First month completed, 2 products, 0 launches

This is the first month completed. And things are not going as well as I hoped. The first month has come to an end and despite building 2 functional products, I didn't really launch any. It's time to assess what went wrong and recalibrate my approach for the next month.

What I planned to the first month

I always intended to take it somewhat easy in the first month. Not in terms of effort or time spent, but in terms of expectations.

I wanted to take the first months as warm up. I have 10 years of experience working as a software engineer, but it is very different to be part of a big team in a big company and to be on your own building and launching a startup.

I wanted to go through the whole process from idea to launch, to get a better understanding of the whole process.

However I feel the results are lower than my already pretty low expectations.

Sheetsense.io

Because I treated this as a warm up, I decided to not spend any time on finding a suitable idea. I saw a post on X, where someone was asking for a tool that combined a spreadsheet with a scraper.

There were quite a few people interested in this, so I decided to build it. It took me two weeks to build the whole thing, including stripe integration, dashboard, scraper and google sheet integration.

It worked reasonably well. I posted a link to it on X, in the original thread where I found the idea. And big surprise, there was close to no interest in it. Marketing still escapes me.

Perhaps more importantly, I realised that I really was not interested in the idea. I made a point to still launch it on product hunt, to go through the whole process.

But eventually I really lost interest in it and came to the conclusion that even if someone would pay for it, I just wouldn't want to work on it any further.

Skate6.com

Skate6.com - A vibe-coded skateboarding simulator

As I was pondering what to do for the remaining 2 weeks of the month (I did want to keep to my schedule at least a little bit), Peter Levels launched his vibe coded flight simulator and got great results.

Inspired by that, I decided to have a go at building a skateboarding simulator. I spent hours playing Tony Hawks Pro as a teen, so I thought it would be a fun project.

I "vibe coded" the first version of this in one week and it was a lot of fun and a lot harder than I thought. I think the game exceeded most of the other games I was seeing on x in terms of looks, but was pretty poor in terms of gameplay.

Shortly thereafter Peter Levels announced he was launching a competition for indie vibe coded games. I have submitted my game now, but I really didn't manage to improve the gameplay much.

I think choosing a skateboard simulator, was as poor a choice as it could get. Unlike a flight simulator, a skateboard simulator is all about collision detection and physics and vibe coding or not, it gets really complicated really quickly.

I could probably improve this game if I spent a lot of time on it, but it doesn't really fit my plans of launching a startup every month.

Project is now live and I will treat it as a longer term side project, just because I love to work on it.

Did something go well?

Ok, so I did not go through the whole process of building and launching a product, twice. So the main goal was pretty much a failure.

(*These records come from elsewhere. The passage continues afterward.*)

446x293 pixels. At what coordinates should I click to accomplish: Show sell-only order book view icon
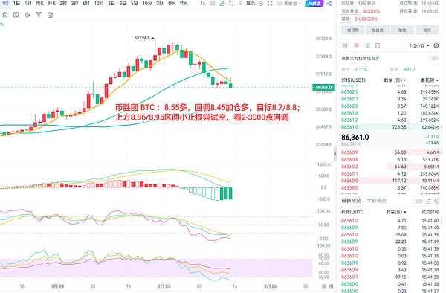tap(356, 45)
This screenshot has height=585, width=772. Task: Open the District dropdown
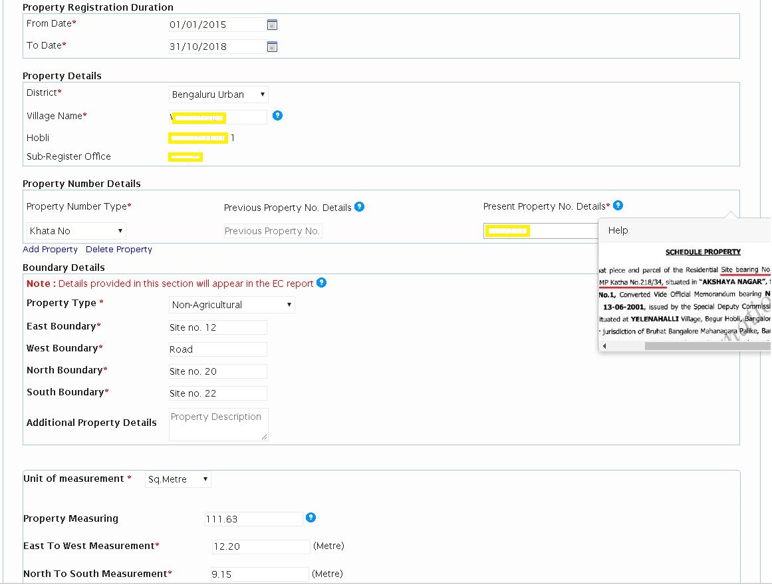tap(218, 94)
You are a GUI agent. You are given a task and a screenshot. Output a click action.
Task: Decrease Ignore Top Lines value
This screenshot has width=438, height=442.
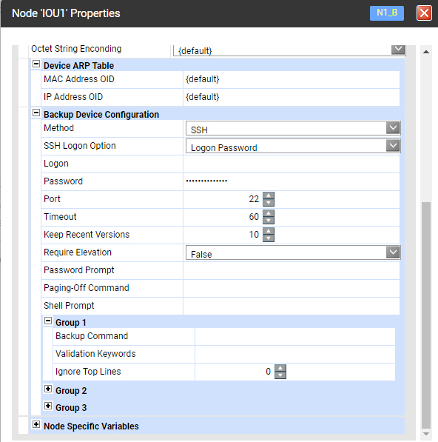click(280, 375)
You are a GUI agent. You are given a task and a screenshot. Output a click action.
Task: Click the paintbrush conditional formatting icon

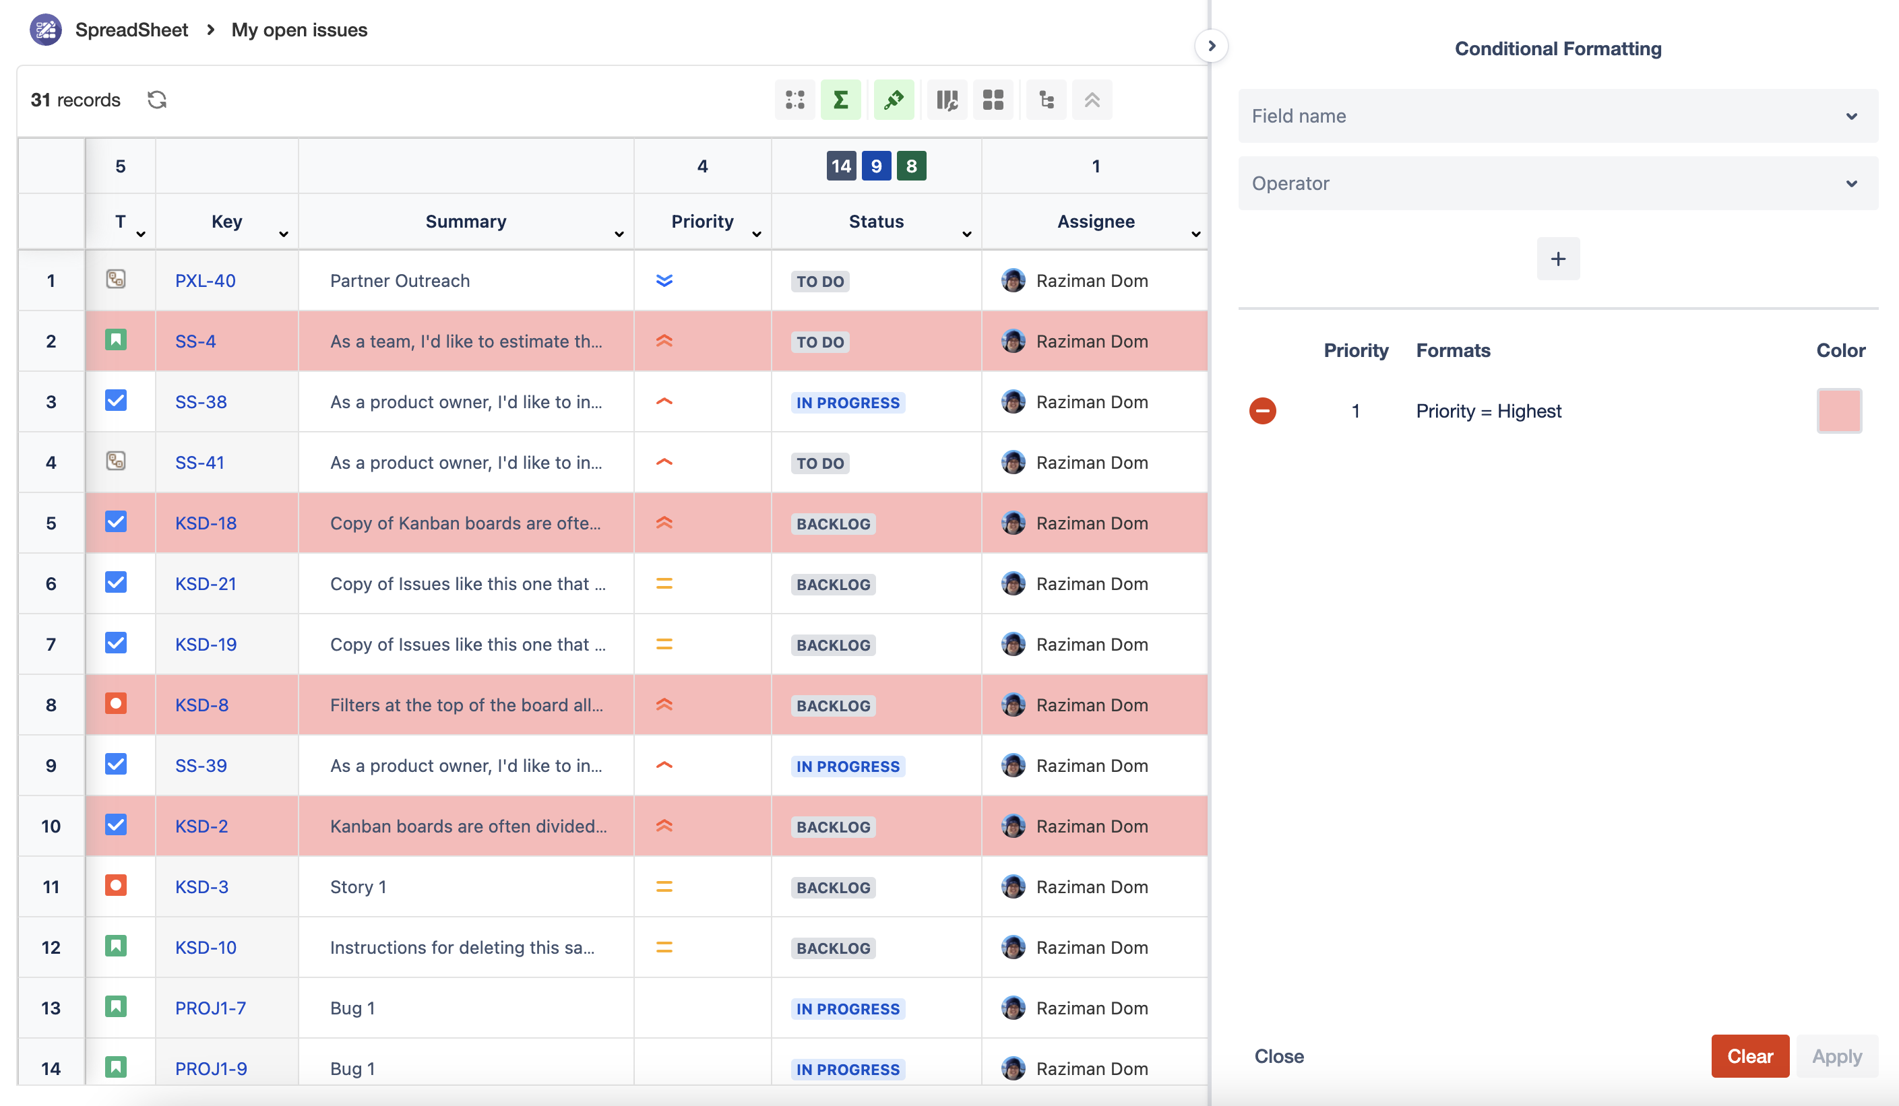(x=894, y=99)
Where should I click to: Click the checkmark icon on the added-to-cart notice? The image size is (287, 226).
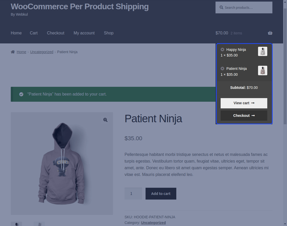pos(21,94)
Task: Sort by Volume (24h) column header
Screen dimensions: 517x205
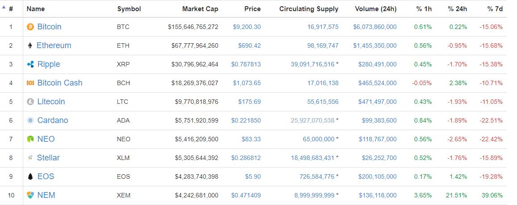Action: coord(375,9)
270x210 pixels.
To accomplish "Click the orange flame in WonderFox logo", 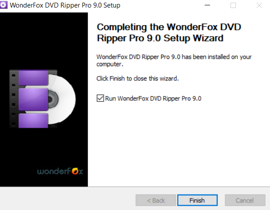I will 75,171.
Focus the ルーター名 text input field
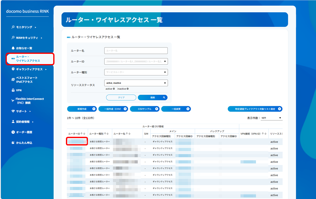Image resolution: width=316 pixels, height=199 pixels. [x=136, y=50]
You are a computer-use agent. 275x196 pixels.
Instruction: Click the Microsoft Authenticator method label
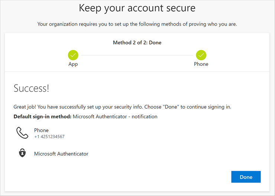pos(61,154)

But did anything go well?

The thing I am most proud of is that I built a framework or template for creating a saas product.

Out of the 2 products I have built, I created a template repository that provides google oauth, stripe integration, a database, and a dashboard.

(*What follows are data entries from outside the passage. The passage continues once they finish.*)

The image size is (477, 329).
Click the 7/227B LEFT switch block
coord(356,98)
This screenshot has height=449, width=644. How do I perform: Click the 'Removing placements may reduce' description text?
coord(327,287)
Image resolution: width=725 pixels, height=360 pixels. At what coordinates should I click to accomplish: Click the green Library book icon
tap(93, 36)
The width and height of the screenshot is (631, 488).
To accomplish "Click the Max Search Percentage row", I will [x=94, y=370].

It also provides a ton of automation to do the time-consuming stuff, like ssl certificates, deployment and many other things that were time-consuming.

I made a test with this tool, and I was able to create a new product and deploy in staging and production in about 2 hours.

This is going to come in very handy for the next months.

What did I learn?

Firstly I learned that no matter what, I love this. It was so much fun and so motivating to work on my own ideas, as poor as they were.

I also learned that I really need to find ideas that I am interested in. I think I would have enjoyed sheetsense more if I was more interested in the idea.

Among others, I was inspired to start this challenge by reading the Jon Yongfook blog post about his 12 startups in 12 months. One of the criteria he used to select his ideas was to ask himself if he would be the right person to contribute to a particular idea. I think what he meant was if he had something unique to contribute to the idea.

I was not the right person to contribute to sheetsense. I was much more of a fit to skate6, but that had other problems. This is something I will keep in mind for the future.